Task instructions: Starting with the line containing "Select the Male gender radio button" and going on through the last of the lines below, rewrite them with "screenshot" replaced by "screen capture" and everything else unchanged. Leave the pictures out of your answer.

Exercise input:
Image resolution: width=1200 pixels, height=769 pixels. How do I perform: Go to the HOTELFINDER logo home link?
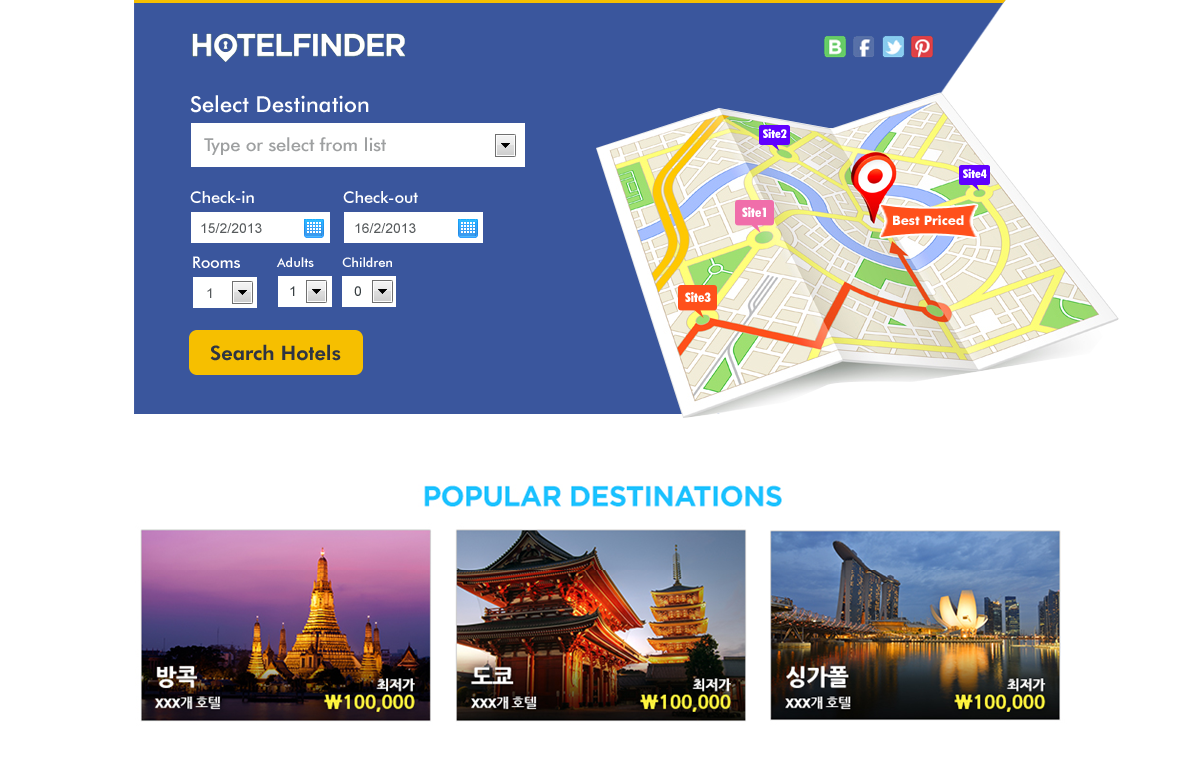pyautogui.click(x=299, y=46)
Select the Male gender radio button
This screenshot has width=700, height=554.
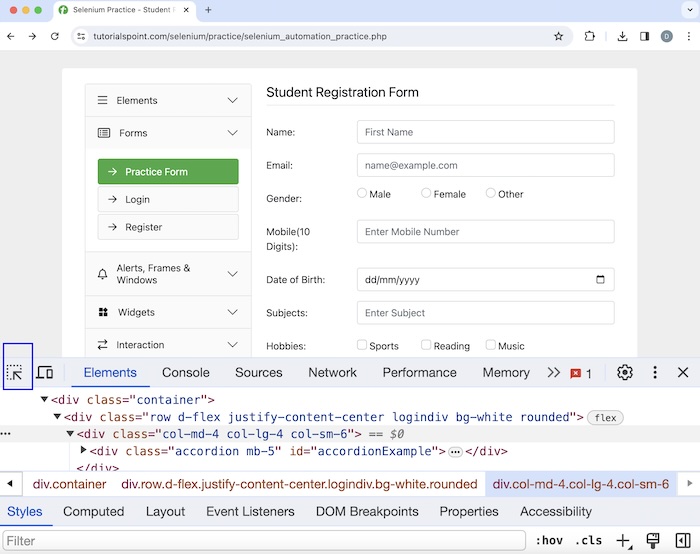[x=362, y=193]
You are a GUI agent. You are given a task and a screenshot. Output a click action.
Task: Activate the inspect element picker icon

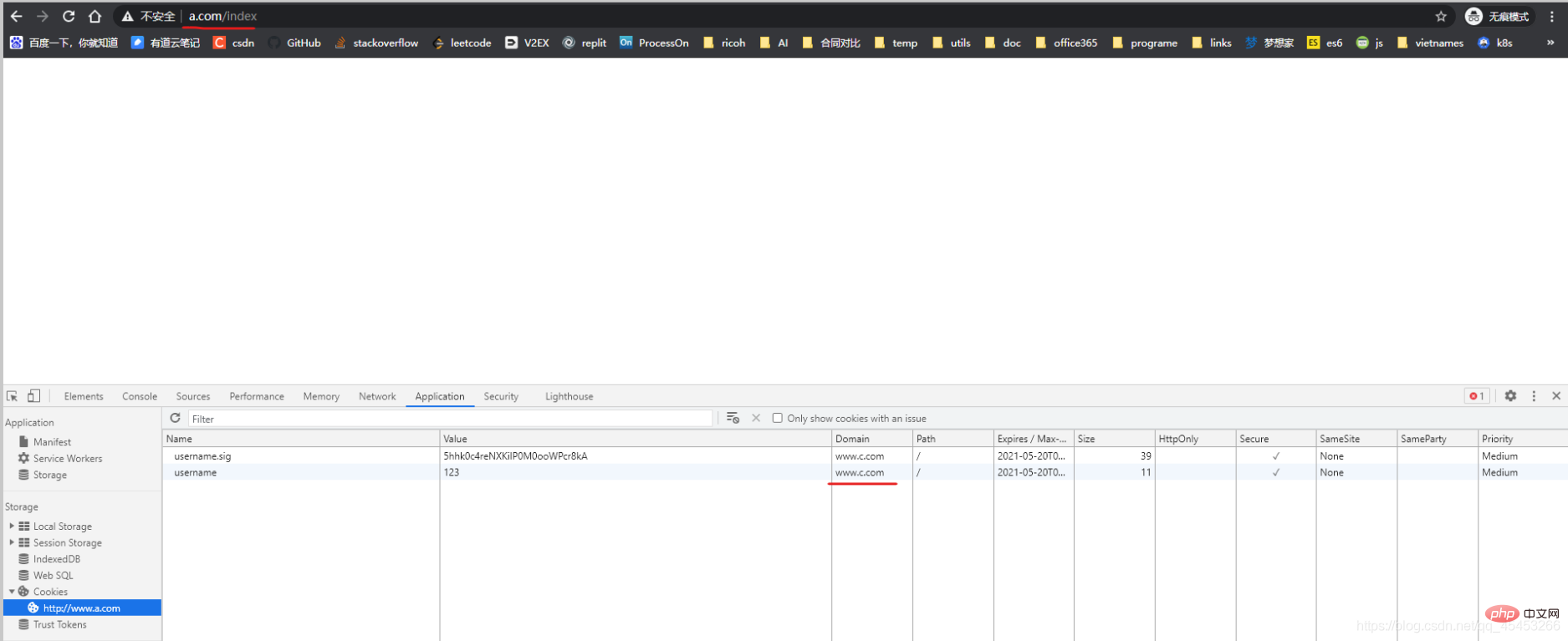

The output:
Select the Male gender radio button
This screen capture has width=700, height=554.
[x=362, y=193]
You are a GUI agent. You are given a task and a screen capture. Output a click action.
Task: Activate the inspect element picker icon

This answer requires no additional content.